Look at the Christ Who Abides

All the universe and its forces are being administered for purposes of redemption. The Lamb rules and He rules as the Lamb. How calming to feel this, to look up from the turmoil of this visible, flaring, and tying world—from the shows and shams and the tinted scene of the theater; from all in life that startles and appalls, to Him who sits above it all. From Him all things proceed, and to Him they return in circular flow. The shadows are all passing; the reality is behind. Nothing lasts; our trials are all hasting away to oblivion; let the wind rave as it will, we look at the Christ who abides. How small all our conflicts and ambitions seem to be, how transient and easily borne our sorrows, when we look . . . to the serene King, against whose changeless purpose all the waves of time and circumstance break in vain.

* **Given information**:
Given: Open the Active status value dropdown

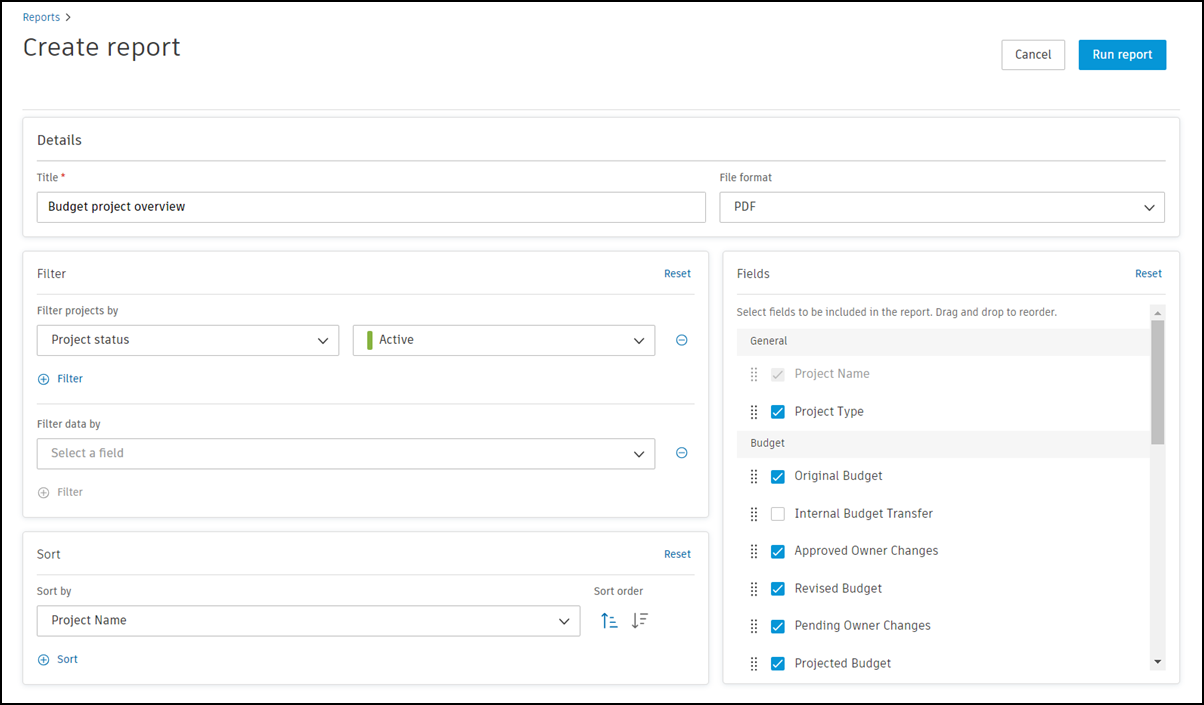Looking at the screenshot, I should [504, 340].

* **Problems to work on**:
1 > According to the passage about the abiding Christ, for what purposes are all the universe and its forces being administered?
2 > Please pick up the passage about the abiding Christ after its final sentence and carry it on.
Nothing in the listing is needed here.

* **Results of the tasks**:
1 > For purposes of redemption.

2 >
W. R. Nicoll, The Lamb of God

The Incarnation, the Foundation of Redemption

Having noticed the provision to be made for sin, we come next to the great fact of the Incarnation as the foundation of the whole work of atonement. The Lord’s advent in flesh is uniformly set forth as a means for the accomplishment of a great result: not as in itself an end. Thus, in the Lord’s own teaching, He announces that He came down from heaven for the sake of a people given to Him (John 6:39); that He came to save that which was lost (Matt. 18:11); that He came to give His life for others (Mark 10:45). We may represent the relation between God and man in this way. Between the INFINITE GOD, possessed of all holiness and justice, and MAN, a rebel and infected with sin, there is the widest conceivable remove in a moral point of view. What can bring them together? Who can terminate the estrangement? The INCARNATION of the Eternal Son supplies the answer: this fills up the chasm and paves the way to the rectification of man’s relation. But it is equally necessary to meet the wants and cravings of the human spirit, which ever and anon exclaims: What would become of me if my Maker were not my Redeemer? (Is. 54:5).